-- PROMPT --
Wherever the string "computer" appears in the records, return the line that holds it.

-- GIVEN DATA --
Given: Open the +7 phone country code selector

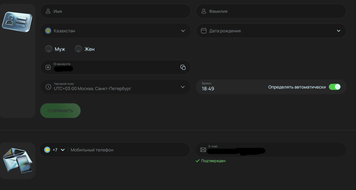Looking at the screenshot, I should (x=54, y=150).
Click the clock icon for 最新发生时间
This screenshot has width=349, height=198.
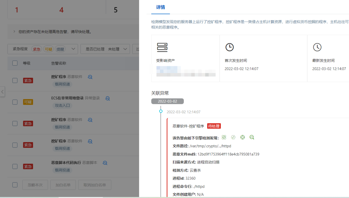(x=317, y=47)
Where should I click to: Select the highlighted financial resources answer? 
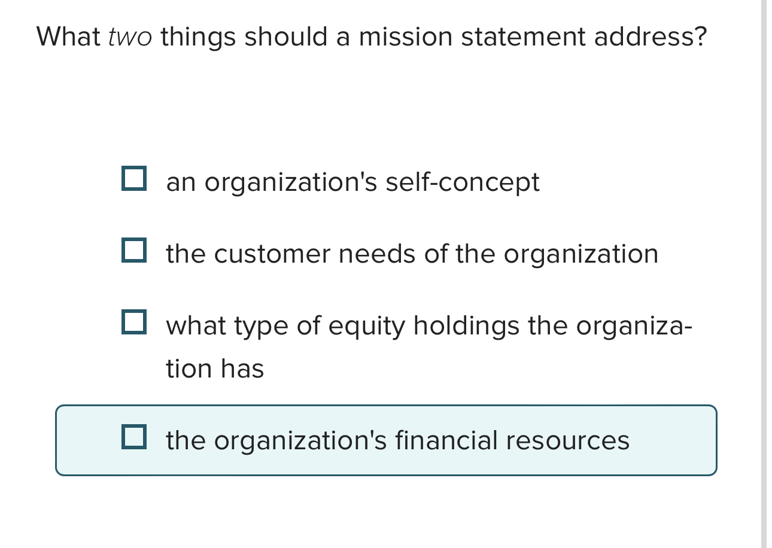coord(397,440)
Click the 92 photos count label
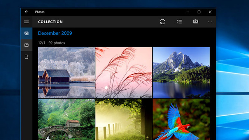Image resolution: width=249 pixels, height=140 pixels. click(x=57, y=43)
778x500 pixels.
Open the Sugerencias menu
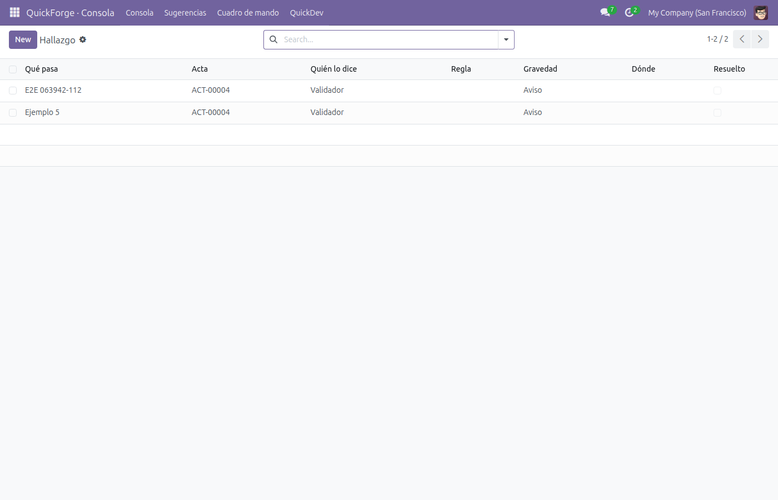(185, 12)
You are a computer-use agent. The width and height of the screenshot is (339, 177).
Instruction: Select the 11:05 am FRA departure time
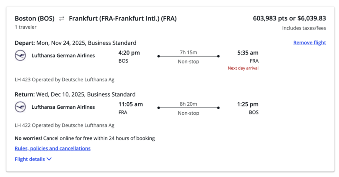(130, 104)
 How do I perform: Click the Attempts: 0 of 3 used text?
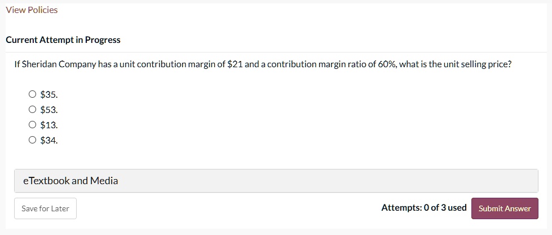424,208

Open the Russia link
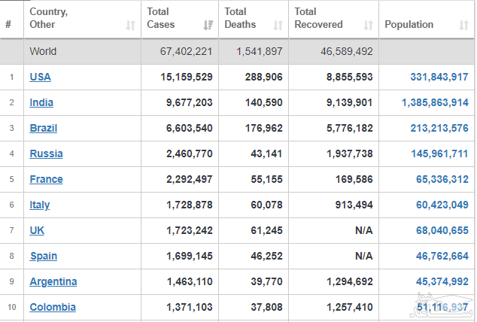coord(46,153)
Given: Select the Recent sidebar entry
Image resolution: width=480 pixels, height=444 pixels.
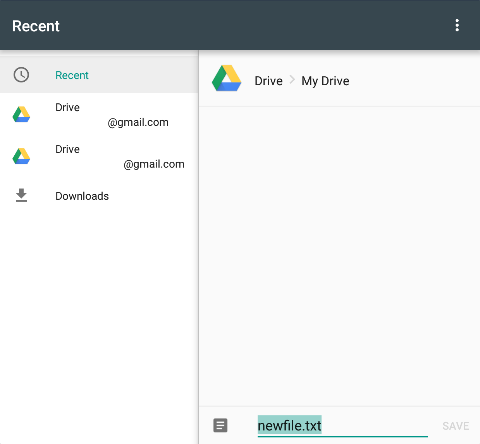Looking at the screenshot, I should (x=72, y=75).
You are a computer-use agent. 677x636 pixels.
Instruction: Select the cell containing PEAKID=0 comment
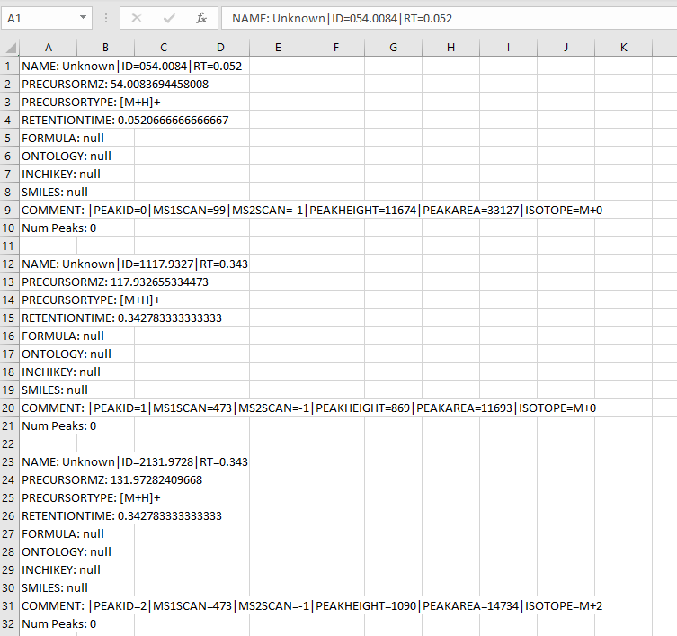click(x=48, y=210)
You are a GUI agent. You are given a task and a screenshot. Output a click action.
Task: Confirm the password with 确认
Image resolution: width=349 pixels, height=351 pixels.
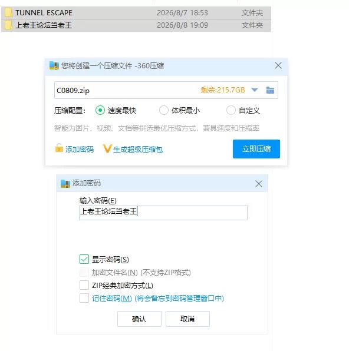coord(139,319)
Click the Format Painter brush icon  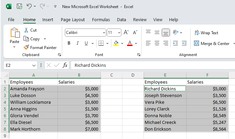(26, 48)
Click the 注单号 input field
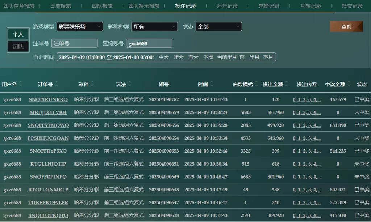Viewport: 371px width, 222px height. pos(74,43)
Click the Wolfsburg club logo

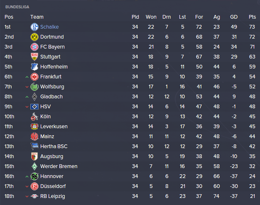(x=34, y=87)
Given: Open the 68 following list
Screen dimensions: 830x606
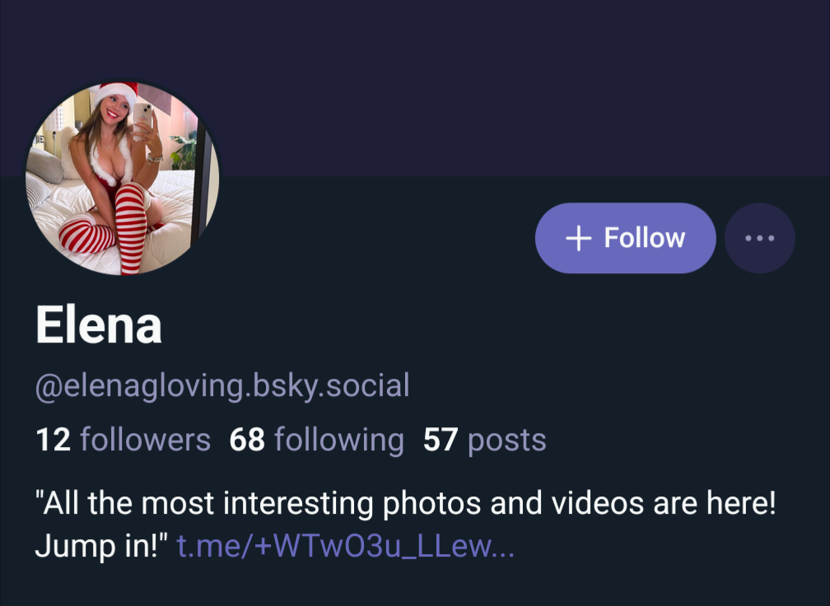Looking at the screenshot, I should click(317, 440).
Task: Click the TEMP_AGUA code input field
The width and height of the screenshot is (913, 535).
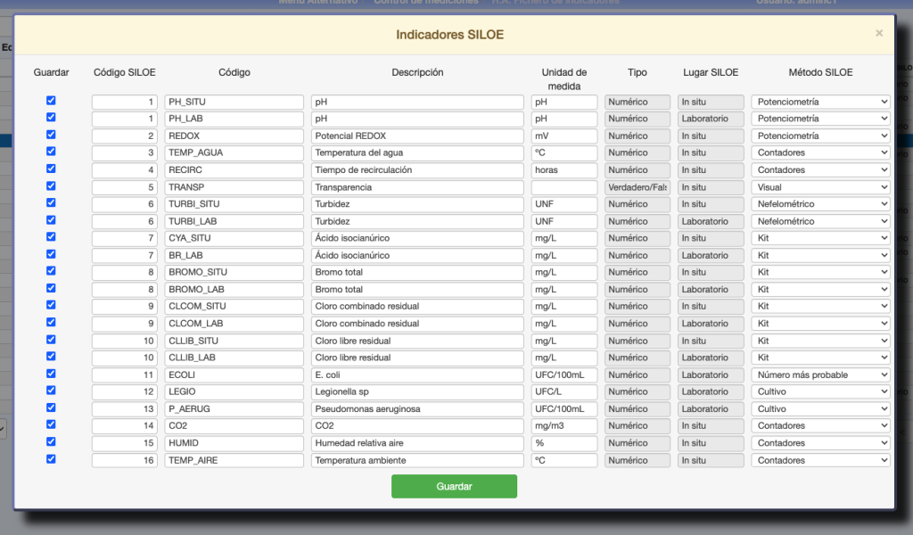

--

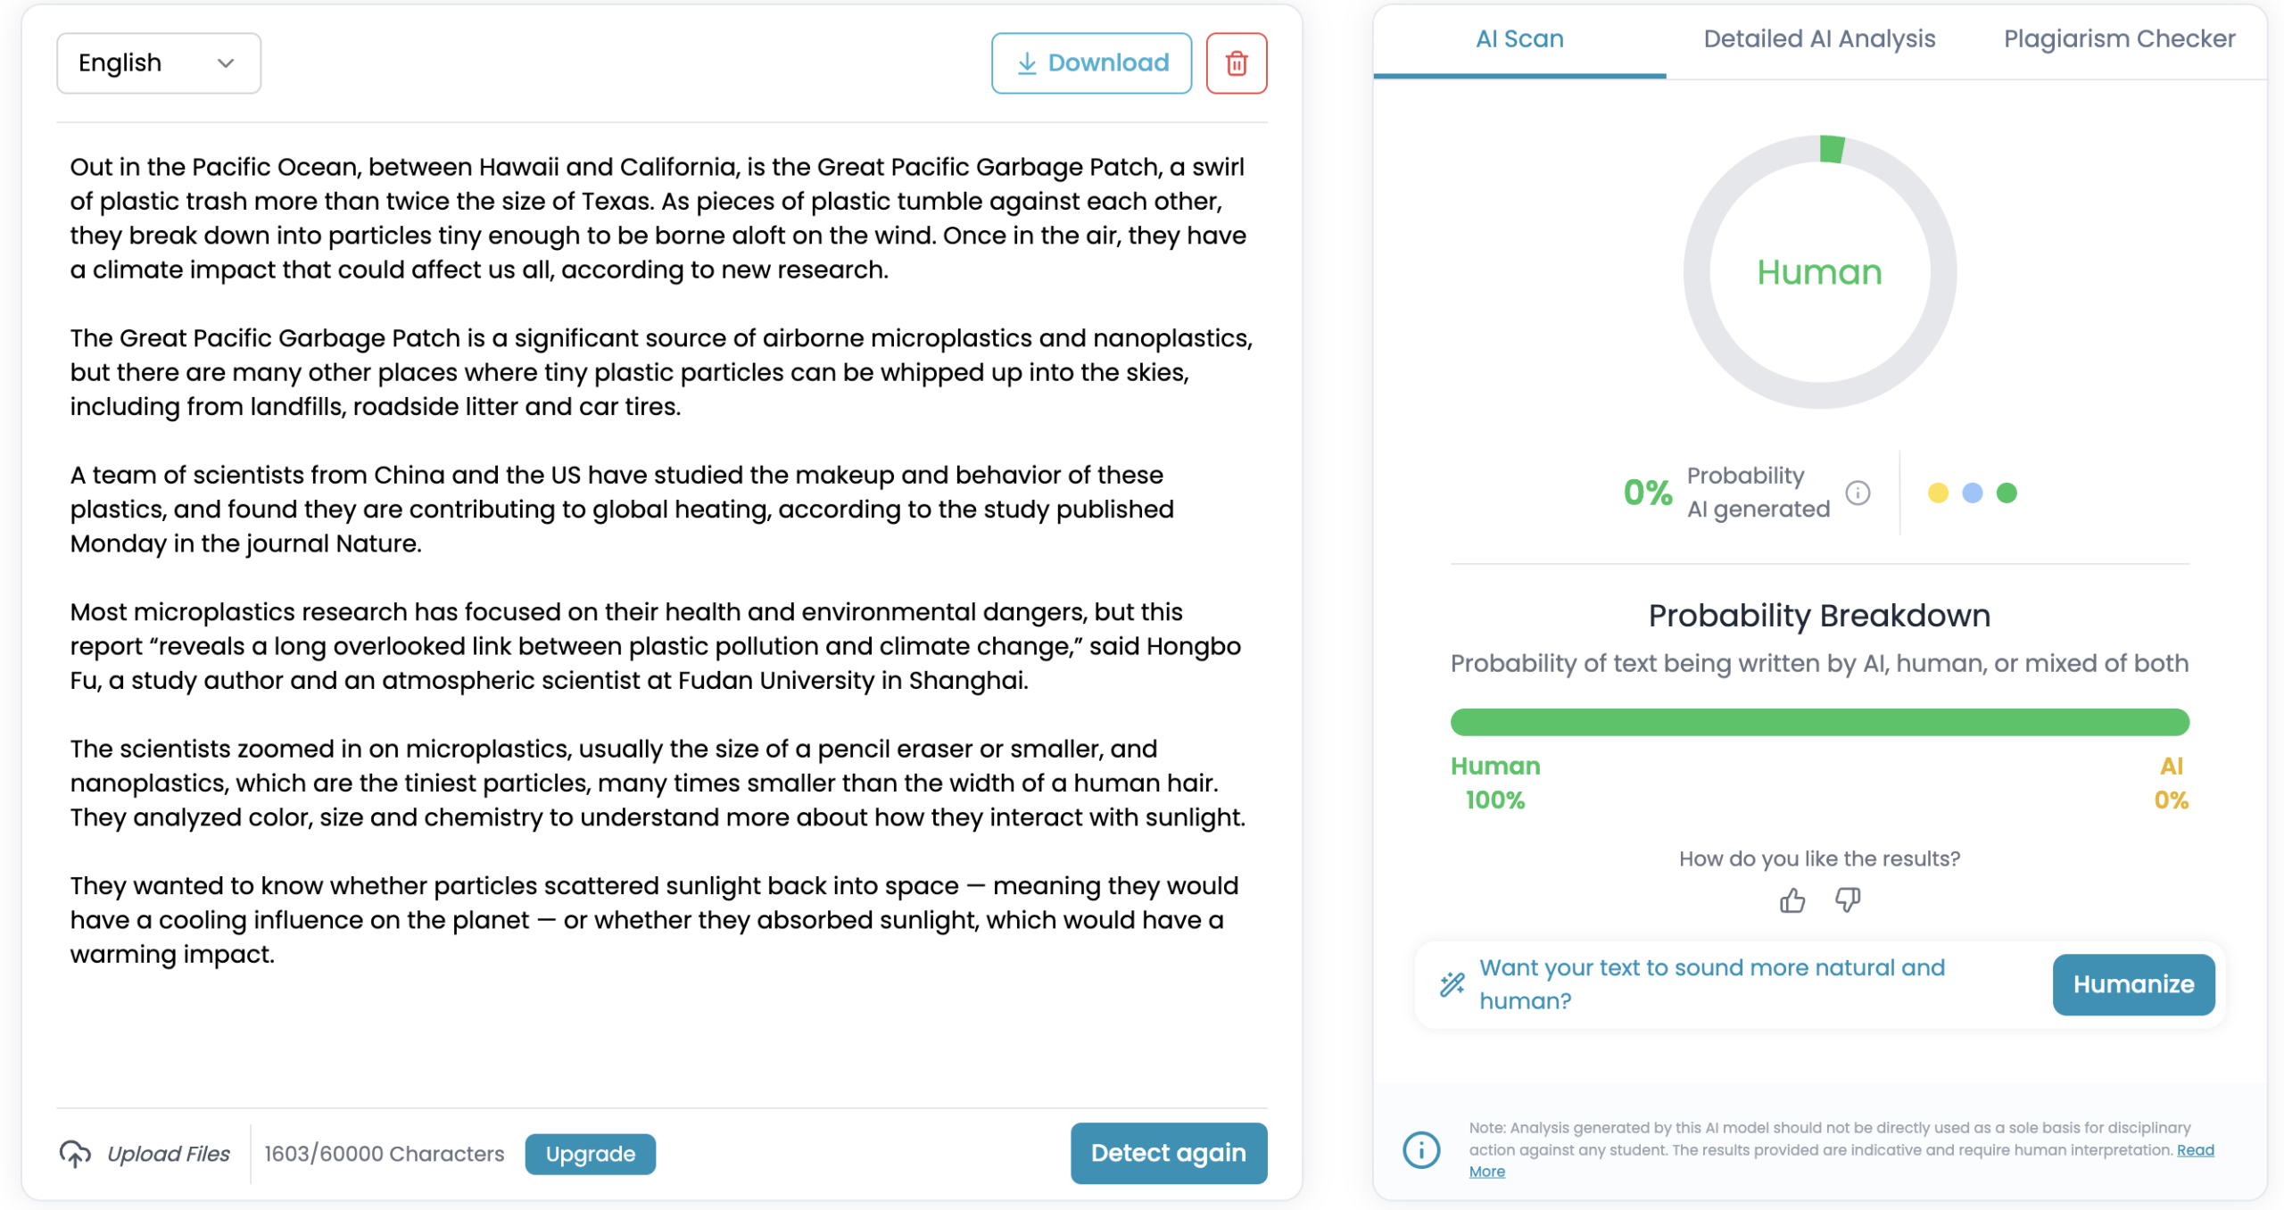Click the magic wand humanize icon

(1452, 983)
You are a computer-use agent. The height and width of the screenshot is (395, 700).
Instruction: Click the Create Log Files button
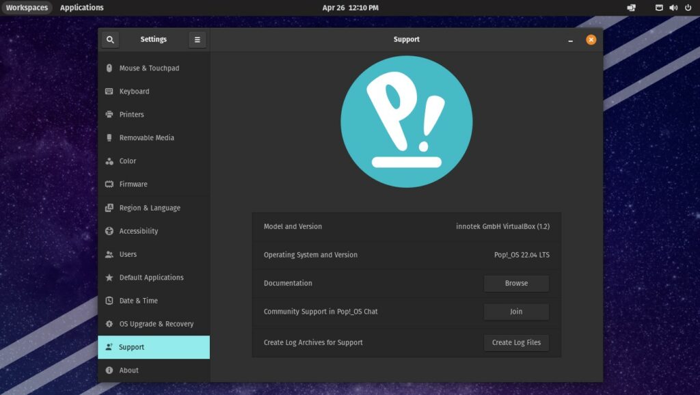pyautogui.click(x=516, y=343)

---

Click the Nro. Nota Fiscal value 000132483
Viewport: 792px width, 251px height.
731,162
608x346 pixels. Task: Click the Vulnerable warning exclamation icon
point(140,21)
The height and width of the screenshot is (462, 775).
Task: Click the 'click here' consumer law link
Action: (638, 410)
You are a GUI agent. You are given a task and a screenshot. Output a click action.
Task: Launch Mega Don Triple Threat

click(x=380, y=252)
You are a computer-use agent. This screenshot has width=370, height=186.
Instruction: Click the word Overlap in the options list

-- EXERCISE OUTPUT --
You are a computer-use agent. The width and height of the screenshot is (339, 177).
You are a computer-use agent. 677x636 pixels.
You are a computer-use agent. The height and width of the screenshot is (395, 700).
You are a computer-use agent. This screenshot has width=370, height=186.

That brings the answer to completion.